Letting go and disentangling oneself from what one has been doing for a number of years isn’t that easy. When one’s ego gets involved it becomes even more difficult. When I left the Lancaster Central Market in October 2006 it wasn’t by my own choice. But the job, no matter how hard I tried, wasn’t going well. I could have left Lancaster without saying anything to anyone but I decided that I wanted to “bow out gracefully”. I was embarrassed because I thought that I was doing what I needed to do, but my antennae weren’t raised to the point where I understood that this wasn’t working. I remember going individually to each vendor, looking them in the eyes, shaking their hands and saying good-bye. I distinctly remember one of the vendors saying to me that he wouldn’t have had the nerve to do this and this has stuck with me over time.
I know that I can be very intense in my work, which has “rubbed” some people the wrong way. When I was younger I really didn’t know how to listen and hear what others were saying, partially due to thinking that I was “right”. I also wasn’t very patient. I would work even harder but this never really helped and left me with a feeling of emptiness. I know that this was the case with the Central Market.
As I’ve worked in India and Nepal for more than seven years I didn’t think about the time ending. This was a continuum and it was enough to visit my family and friends in the US once/year. But back in March this felt different, that I needed to spend time with my parents who are 87 and 83 and with my children, as well as, further nurture my US friendships. Connecting with family and working with passions full-time has taken more of a priority.
The question then became how to gracefully bow out from Nepal, from a job that wasn’t finished. There is so much more to do with wheelchair basketball and other disability sports in Nepal. There is much more work to be done in the area of livelihoods through the World Jewish Relief partners. One year is certainly not enough to establish market systems, for people to change their behaviors.
I led the process to find a replacement for me and fortunately this has worked out well through hiring a person who must have been Nepali in a past life. For me then, this became a process of letting go, stepping back from the work and allowing the new person to take over, something which I feel that I’ve been doing.
I’ve always been a very feeling person, but I haven’t always paid attention to this in my body. It isn’t always easy to deal with this but for me the first step is awareness followed by letting things be, breathing and moving onto the next time.
Bowing out gracefully means that I don’t need to have recognition or take credit that I can say good-bye and also say yes I’ve done a few good things, but I’ve also made some mistakes and tried to learn from these. It is again paying attention to my body when I think about the experiences that I’ve had.

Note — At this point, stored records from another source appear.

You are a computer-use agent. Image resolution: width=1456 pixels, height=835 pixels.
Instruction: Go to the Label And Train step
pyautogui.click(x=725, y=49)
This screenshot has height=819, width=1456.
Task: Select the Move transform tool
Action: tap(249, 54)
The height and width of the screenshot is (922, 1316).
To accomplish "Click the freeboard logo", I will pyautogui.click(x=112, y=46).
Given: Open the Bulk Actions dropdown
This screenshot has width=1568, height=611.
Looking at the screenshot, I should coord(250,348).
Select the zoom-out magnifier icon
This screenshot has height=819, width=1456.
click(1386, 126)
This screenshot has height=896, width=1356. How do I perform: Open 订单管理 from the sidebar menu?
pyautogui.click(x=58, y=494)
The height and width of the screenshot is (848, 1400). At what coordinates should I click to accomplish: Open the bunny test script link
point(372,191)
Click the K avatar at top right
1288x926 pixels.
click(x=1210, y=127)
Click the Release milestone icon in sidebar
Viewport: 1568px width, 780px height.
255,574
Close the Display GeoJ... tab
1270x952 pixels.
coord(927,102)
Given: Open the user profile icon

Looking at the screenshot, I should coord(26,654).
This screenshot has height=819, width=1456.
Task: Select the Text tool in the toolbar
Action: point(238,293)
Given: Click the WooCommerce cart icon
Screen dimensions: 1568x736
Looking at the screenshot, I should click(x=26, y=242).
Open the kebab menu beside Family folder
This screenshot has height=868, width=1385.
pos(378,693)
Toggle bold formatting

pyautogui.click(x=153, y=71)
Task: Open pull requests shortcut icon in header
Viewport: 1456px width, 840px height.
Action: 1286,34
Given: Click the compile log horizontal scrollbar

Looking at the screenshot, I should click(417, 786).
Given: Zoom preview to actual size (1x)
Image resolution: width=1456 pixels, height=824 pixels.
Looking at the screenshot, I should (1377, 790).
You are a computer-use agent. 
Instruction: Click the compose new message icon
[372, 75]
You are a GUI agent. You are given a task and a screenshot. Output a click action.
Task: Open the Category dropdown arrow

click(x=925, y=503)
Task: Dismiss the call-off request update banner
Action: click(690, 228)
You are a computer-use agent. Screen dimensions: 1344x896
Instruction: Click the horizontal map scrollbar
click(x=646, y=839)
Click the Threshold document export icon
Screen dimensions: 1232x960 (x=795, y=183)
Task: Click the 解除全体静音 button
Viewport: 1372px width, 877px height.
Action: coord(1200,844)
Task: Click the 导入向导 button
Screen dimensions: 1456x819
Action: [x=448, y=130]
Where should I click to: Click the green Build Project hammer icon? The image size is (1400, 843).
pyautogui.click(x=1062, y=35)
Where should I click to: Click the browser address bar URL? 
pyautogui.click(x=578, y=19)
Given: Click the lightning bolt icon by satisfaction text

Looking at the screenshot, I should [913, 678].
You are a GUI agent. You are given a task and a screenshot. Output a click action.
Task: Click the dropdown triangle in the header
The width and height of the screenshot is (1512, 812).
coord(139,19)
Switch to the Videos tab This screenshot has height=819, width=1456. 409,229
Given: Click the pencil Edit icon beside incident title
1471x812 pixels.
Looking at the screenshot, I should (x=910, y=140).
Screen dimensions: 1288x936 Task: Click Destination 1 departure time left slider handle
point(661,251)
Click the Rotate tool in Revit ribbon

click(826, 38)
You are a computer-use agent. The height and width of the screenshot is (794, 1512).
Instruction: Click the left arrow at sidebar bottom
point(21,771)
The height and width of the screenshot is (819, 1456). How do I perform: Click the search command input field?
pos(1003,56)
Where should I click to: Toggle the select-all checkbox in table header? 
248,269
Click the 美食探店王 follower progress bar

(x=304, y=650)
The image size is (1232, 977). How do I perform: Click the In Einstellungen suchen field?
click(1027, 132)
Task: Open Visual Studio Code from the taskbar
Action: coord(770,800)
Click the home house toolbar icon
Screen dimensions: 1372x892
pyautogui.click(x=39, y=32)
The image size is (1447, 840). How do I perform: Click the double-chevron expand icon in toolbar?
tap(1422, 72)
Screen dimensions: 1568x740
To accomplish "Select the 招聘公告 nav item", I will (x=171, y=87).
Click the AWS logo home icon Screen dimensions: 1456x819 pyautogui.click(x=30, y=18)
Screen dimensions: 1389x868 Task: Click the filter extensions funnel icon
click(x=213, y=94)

Am I too hard on myself and do I find joy and gratitude? The answer is yes, but I want to find more of the joy and gratitude from just living on a daily basis. This will take time. But I feel that by doing my passions, in this case basketball and farmers’ markets, I will enable myself to being more in joy and gratitude.
I really am understanding more about life as a journey and not a particular ending. I’ve been privileged to be able to take this journey and bow out gracefully from my 50’s. My 60’s awaits through my passions.